- **Work instructions**
a) Answer these questions from the review of the eighth Flavia de Luce mystery, one answer per line, marked the same way:
(i) How long was Flavia away in Canada?
(ii) Whose body does Flavia discover while running an errand for a friend?
(iii) According to the reviewer, what is there less of in this book?
b) Continue the review of the eighth Flavia de Luce mystery from where it stops.

- **Extract to read**
━━━━━━━━━━━━━━━━━━━━
3 Stars
This is the
eighth Flavia de Luce mystery.
Flavia
returns home after four months in Canada and learns that her father is
seriously ill. Unable to visit because
she has been told he needs rest to recover, Flavia finds distraction in a
murder. Running an errand for a friend,
she discovers the body of a local woodcarver, a discovery which, as expected,
has her take Gladys for several rides as she tries to piece together what
happened.
Readers
familiar with the Flavia de Luce series will find few surprises. The plot stays true to the formula developed
in the previous books. All of the
secondary characters are present though there is less interaction with her
sisters, interactions which I always enjoyed.
Flavia’s observations provide the usual humour.
Flavia
keeps repeating that she is a changed person since her sojourn in Canada. She finds herself behaving
uncharacteristically. Early on, Flavia
admits, “For quite some time now, I had not been myself. Much as I hated to admit it, the events of
the past several months had shaken me rather badly. I was not at all the Flavia de Luce I had
once been. Whether that was a bad thing
or a good one remained to be seen, but until I managed to work it out, the
feeling was one of bearing an enormous invisible burden: the weight of the world.” At one point, she even says, “Who, really, am
I? Is Flavia de Luce the person everyone
thinks she is? Is she who I think she is?” But it is not only Flavia who is changing;
Dogger says, “’I fear our world is changing, Miss Flavia . . . and not
necessarily for the better.’” I found
all of this signaling a little heavy-handed so the ending came as no
surprise.
━━━━━━━━━━━━━━━━━━━━
- **Dataset records**

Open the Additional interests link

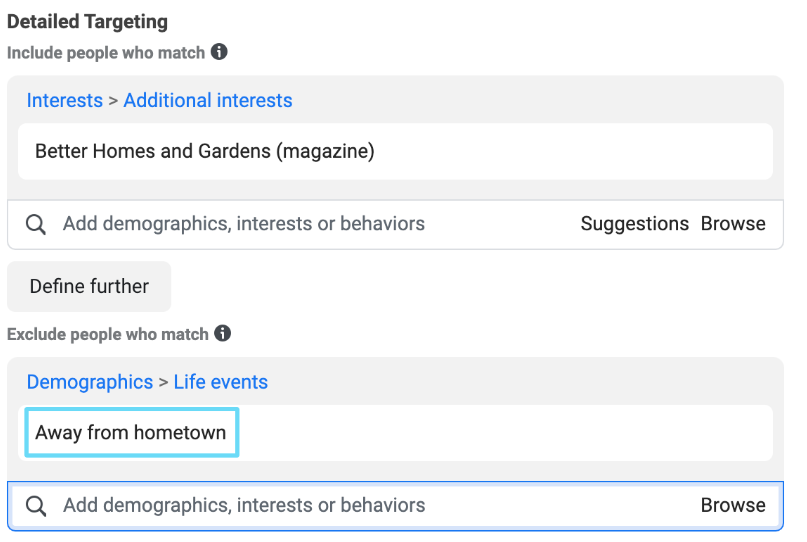(208, 100)
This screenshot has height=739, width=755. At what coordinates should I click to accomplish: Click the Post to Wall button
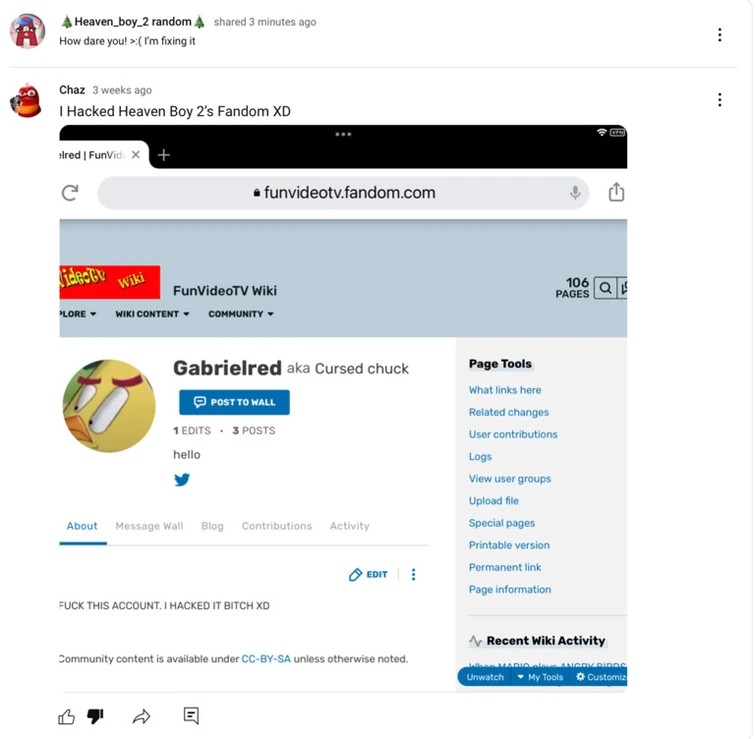click(x=234, y=402)
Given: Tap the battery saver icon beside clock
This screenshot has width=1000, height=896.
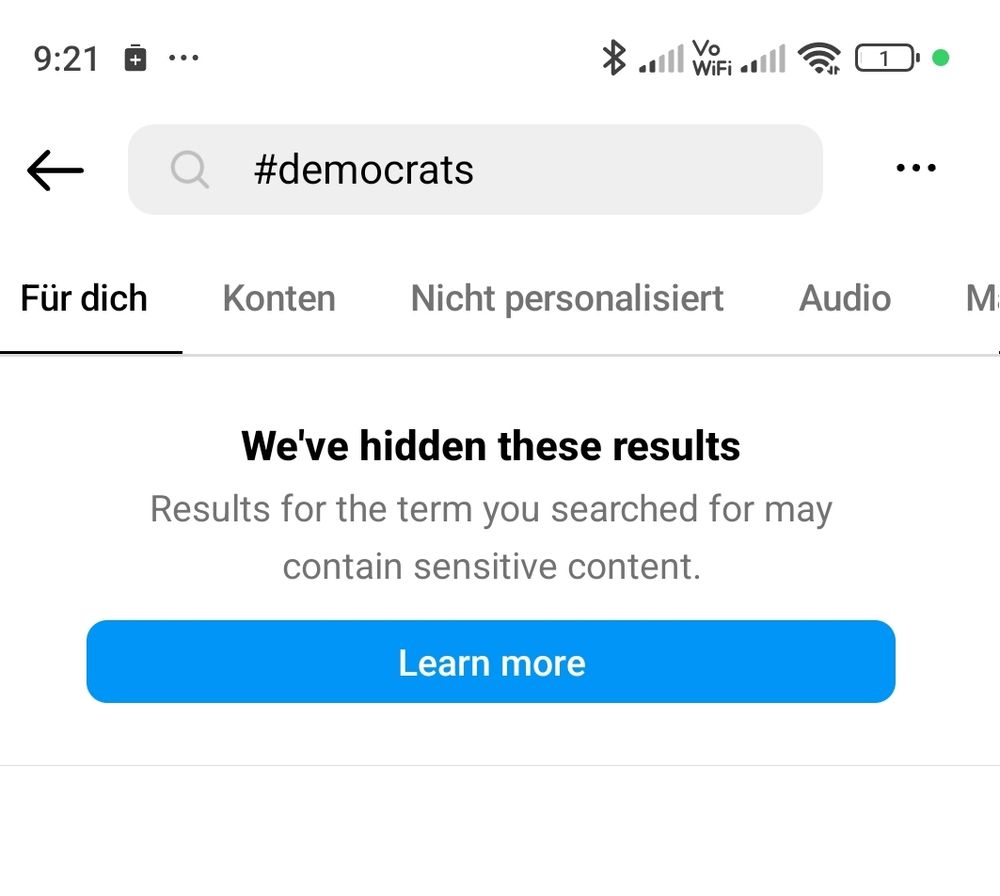Looking at the screenshot, I should pyautogui.click(x=135, y=58).
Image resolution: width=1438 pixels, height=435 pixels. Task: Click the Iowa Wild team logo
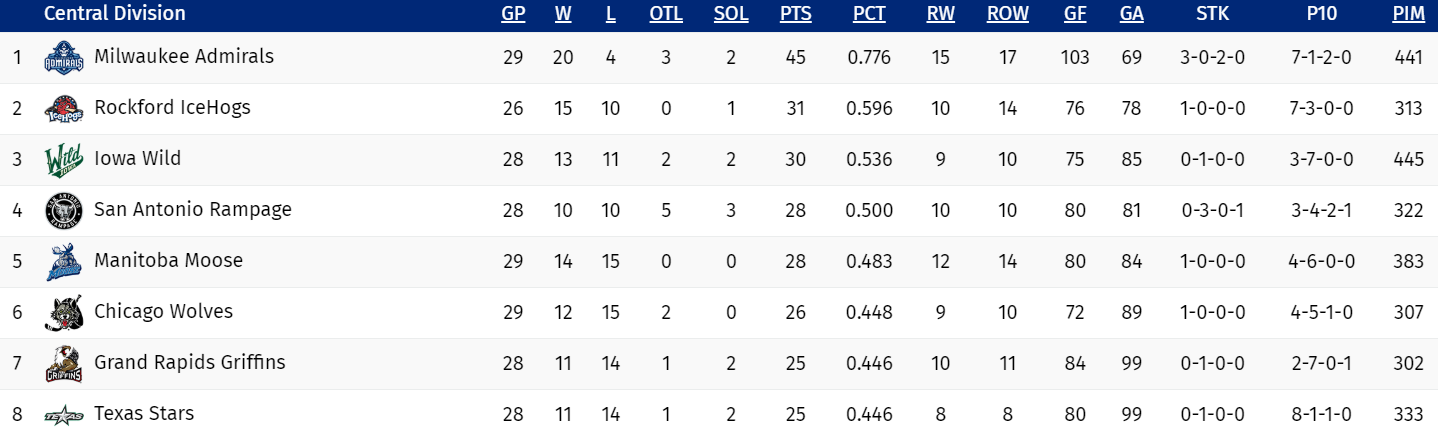pos(61,160)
━━━━━━━━━━━━━━━━━━━━
- **Answers given**
a)
(i) Four months.
(ii) The body of a local woodcarver.
(iii) Interaction with her sisters.

b)
One element
that bothered me is Flavia’s not visiting her father in the hospital. Though she is told that her father needs his
rest and so visits are not allowed, since when is Flavia stopped when she
really wants to do something? And though
her investigation occupies her mind, it seems strange that she gives her father
so little thought even though she says she understands “how grave Father’s
situation must be.”
Perhaps I
am getting tired of Flavia because I didn’t enjoy this book as much as I did
the earlier ones. The book is so much
like the others that I found it almost tedious.